(Aufgabe 1): Zieh aus der Liste die Zeilen heraus, die zwischen der Zeile mit „Given: Open the Sales Overview page“ und der Zeile mit „Action: point(1353,830)“ stehen, beide eingeschlossen, und gib sie unverändert wieder.

(Vorliegender Text):
════════════════

Landau wäre gut, Südpfalz wäre besser

Weite Teile dieses Ansatzes wären auch auf Landauer Gemarkung allein denkbar, um unseren städtischen öffentlichen Verkehr zu verbessern. Doch als gemeinsames Projekt würden wir alle profitieren. Wir sollten die verbesserte Mobilität zwischen uns als Chance begreifen – auch für den Tourismus.

Warum nicht Busse?

Mehrfach ist mir die Frage gestellt worden, warum wir nicht einfach mehr Busse schicken. Abgesehen davon, dass Busse im Morgenverkehr (und im Feierabendverkehr) genauso wie alle anderen im Stau stehen: Morgens ist in Deutschland quasi jeder Bus und jeder Busfahrer unterwegs, um die Schülerinnen und Schüler zu transportieren. Wer einmal mit einem Schulbus gefahren ist, weiß, warum da kaum eine Arbeitnehmerin einsteigt. Sie sind überfüllt und zusätzliche Kapazitäten schwer hinzukriegen. Eine Bahn dagegen ist mit den Gleisen unabhängig vom übrigen Verkehr, kann mehr Personen bequemer und schneller transportieren und ist auch für weite Strecken geeignet.

════════════════

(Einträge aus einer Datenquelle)
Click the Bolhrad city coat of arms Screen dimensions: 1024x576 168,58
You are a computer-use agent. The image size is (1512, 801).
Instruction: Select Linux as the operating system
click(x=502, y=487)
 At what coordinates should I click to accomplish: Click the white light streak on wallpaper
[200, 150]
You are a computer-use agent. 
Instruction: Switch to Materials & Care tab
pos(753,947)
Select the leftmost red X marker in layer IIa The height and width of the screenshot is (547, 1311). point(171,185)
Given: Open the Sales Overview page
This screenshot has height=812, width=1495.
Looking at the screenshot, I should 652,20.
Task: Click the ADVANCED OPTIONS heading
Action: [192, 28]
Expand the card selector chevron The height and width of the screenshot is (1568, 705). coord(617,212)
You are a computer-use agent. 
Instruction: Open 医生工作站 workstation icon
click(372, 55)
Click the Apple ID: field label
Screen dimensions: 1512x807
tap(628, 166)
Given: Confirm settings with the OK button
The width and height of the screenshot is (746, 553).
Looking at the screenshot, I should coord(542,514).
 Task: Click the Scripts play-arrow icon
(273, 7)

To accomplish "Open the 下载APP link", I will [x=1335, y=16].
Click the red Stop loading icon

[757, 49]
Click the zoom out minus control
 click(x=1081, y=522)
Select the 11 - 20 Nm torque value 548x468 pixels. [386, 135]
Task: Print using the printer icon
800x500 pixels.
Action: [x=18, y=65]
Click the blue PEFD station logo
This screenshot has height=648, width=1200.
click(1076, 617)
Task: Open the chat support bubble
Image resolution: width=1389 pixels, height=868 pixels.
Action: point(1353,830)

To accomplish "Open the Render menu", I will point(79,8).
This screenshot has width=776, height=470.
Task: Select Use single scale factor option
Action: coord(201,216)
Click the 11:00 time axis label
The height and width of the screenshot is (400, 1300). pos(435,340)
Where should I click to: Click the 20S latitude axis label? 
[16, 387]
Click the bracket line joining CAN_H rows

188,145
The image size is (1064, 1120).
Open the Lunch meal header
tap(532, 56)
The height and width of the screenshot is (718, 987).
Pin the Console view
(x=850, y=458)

════════════════

(Aufgabe 2): Kopiere aus dem Text zum Nahverkehr in der Südpfalz wortgetreu die Passage zwischen „Weite Teile dieses“ und „Warum nicht Busse?“, beide eingeschlossen.

(Richtige Antwort 1):
Given: Open the Sales Overview page
This screenshot has height=812, width=1495.
Looking at the screenshot, I should 652,20.
Task: Click the ADVANCED OPTIONS heading
Action: [192, 28]
Expand the card selector chevron The height and width of the screenshot is (1568, 705). coord(617,212)
You are a computer-use agent. 
Instruction: Open 医生工作站 workstation icon
click(372, 55)
Click the Apple ID: field label
Screen dimensions: 1512x807
tap(628, 166)
Given: Confirm settings with the OK button
The width and height of the screenshot is (746, 553).
Looking at the screenshot, I should coord(542,514).
 Task: Click the Scripts play-arrow icon
(273, 7)

To accomplish "Open the 下载APP link", I will [x=1335, y=16].
Click the red Stop loading icon

[757, 49]
Click the zoom out minus control
 click(x=1081, y=522)
Select the 11 - 20 Nm torque value 548x468 pixels. [386, 135]
Task: Print using the printer icon
800x500 pixels.
Action: [x=18, y=65]
Click the blue PEFD station logo
This screenshot has height=648, width=1200.
click(1076, 617)
Task: Open the chat support bubble
Image resolution: width=1389 pixels, height=868 pixels.
Action: point(1353,830)

(Richtige Antwort 2):
Weite Teile dieses Ansatzes wären auch auf Landauer Gemarkung allein denkbar, um unseren städtischen öffentlichen Verkehr zu verbessern. Doch als gemeinsames Projekt würden wir alle profitieren. Wir sollten die verbesserte Mobilität zwischen uns als Chance begreifen – auch für den Tourismus.

Warum nicht Busse?